I hope to run these sessions in another school in January, so it will be interesting to see if I get similar results. In the mean time I have enough information to begin writing up my findings. Here’s hoping I can articulate what I’ve done in such a way as to yield marks. I fear a discrepancy between the amount of effort I’ve put into this and the nature of the marking scheme which will define my overall grade.

This evening I finally published the gesture recording and recognition project I’ve been working on. With the help of the Kinect community, especially a member who goes by the name of Rhemyst, we have produced a library which introduces developers to vector-based gesture recognition.

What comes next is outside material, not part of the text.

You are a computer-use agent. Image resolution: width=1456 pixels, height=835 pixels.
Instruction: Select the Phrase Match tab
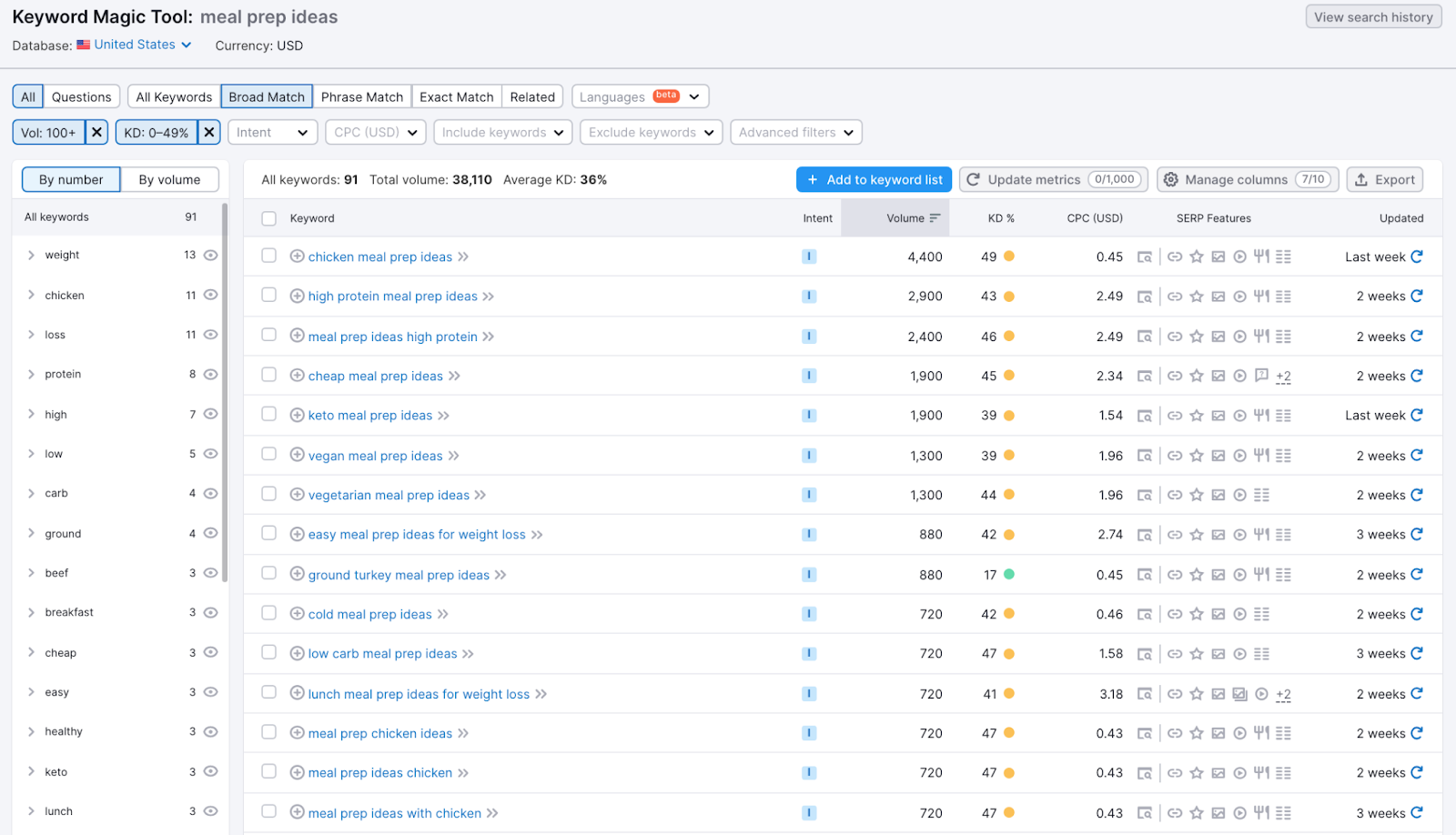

May of the approaches I’ve seen elsewhere use specific positional tracking to recognising gestures – i.e. tracking a hand and matching its movement profile against a series of coordinates or something. This is great, of course, and can actually offer very good recognition. But the Dynamic Time Warping approach is more flexible in that it can be very easily programmed by a novice. It’s great for rapid prototying and, with the help of the community, I hope this can grow into a production-capable recognition engine. It’s not quite there yet, though…

So what are you waiting for? Grab a copy of the first release of KinectDTW from Codeplex now!

Please share your recorded gestures and recognition parameters with the community so that we can all learn and benefit from your experience!


Another little piece of the jigsaw: controlling a WPF ScrollViewer (with added animated easing wizardry) using swipe gestures. Freakin’ yah!

Yeah, one of those.

The trouble with the standard WPF ScrollViewer is that it doesn’t scroll very nicely. Firstly it snaps to the extremities of its components (i.e. to the edges of images) making smooth scrolling impossible. Secondly it doesn’t support .NET’s reasonably powerful animation effects. I sorted this by making my own animation mediator for a ScrollViewer, enabling all that stuff I just mentioned. Here’s a demo:

The intention is to hook this up to the Kinect gesture recogniser so that natural interactions (i.e. swipe gestures) can have a ‘natural’ effect on a menu system. Because, really, if you perform a swipe action on an object you don’t expect it to move uniformly and snap to unnatural positions; instead you would expect it to have inertia, to decelerate, and to rest in a natural position (i.e. a function of how hard you ‘pushed’ it). This WPF extension achieves that.

Today I made a touch and hold style menu system for my Celestia project. It works by tracking a player’s hands, comparing where and for how long they are ‘hovered’, and if a certain time target is reached an event is fired.

The tricky part is to make this modular so that many different menus can be created without reinventing stuff. Currently this only works for rectangular areas but I will enhance this to cater for circles and irregular shapes soon.

An interesting thing I had to consider here is that the active area around a player must be scaled in such a way that all menu items can be reached without stretching, but is small enough that items aren’t triggered by accident. I think this will mainly be trial and error, and I may not have time to change the scaling based on how far away from the camera the player stands.

So now I have voice controls and touch menus from Microsoft’s SDK and full-body gesture controls from NITE. I have to decide whether to re-create the NITE stuff in the Kinect SDK, wait for someoe else to make a library of gesture controls in the SDK or to use an SDK->NITE binding (which doesn’t even exist yet). For now, though, I think I’ll go to bed.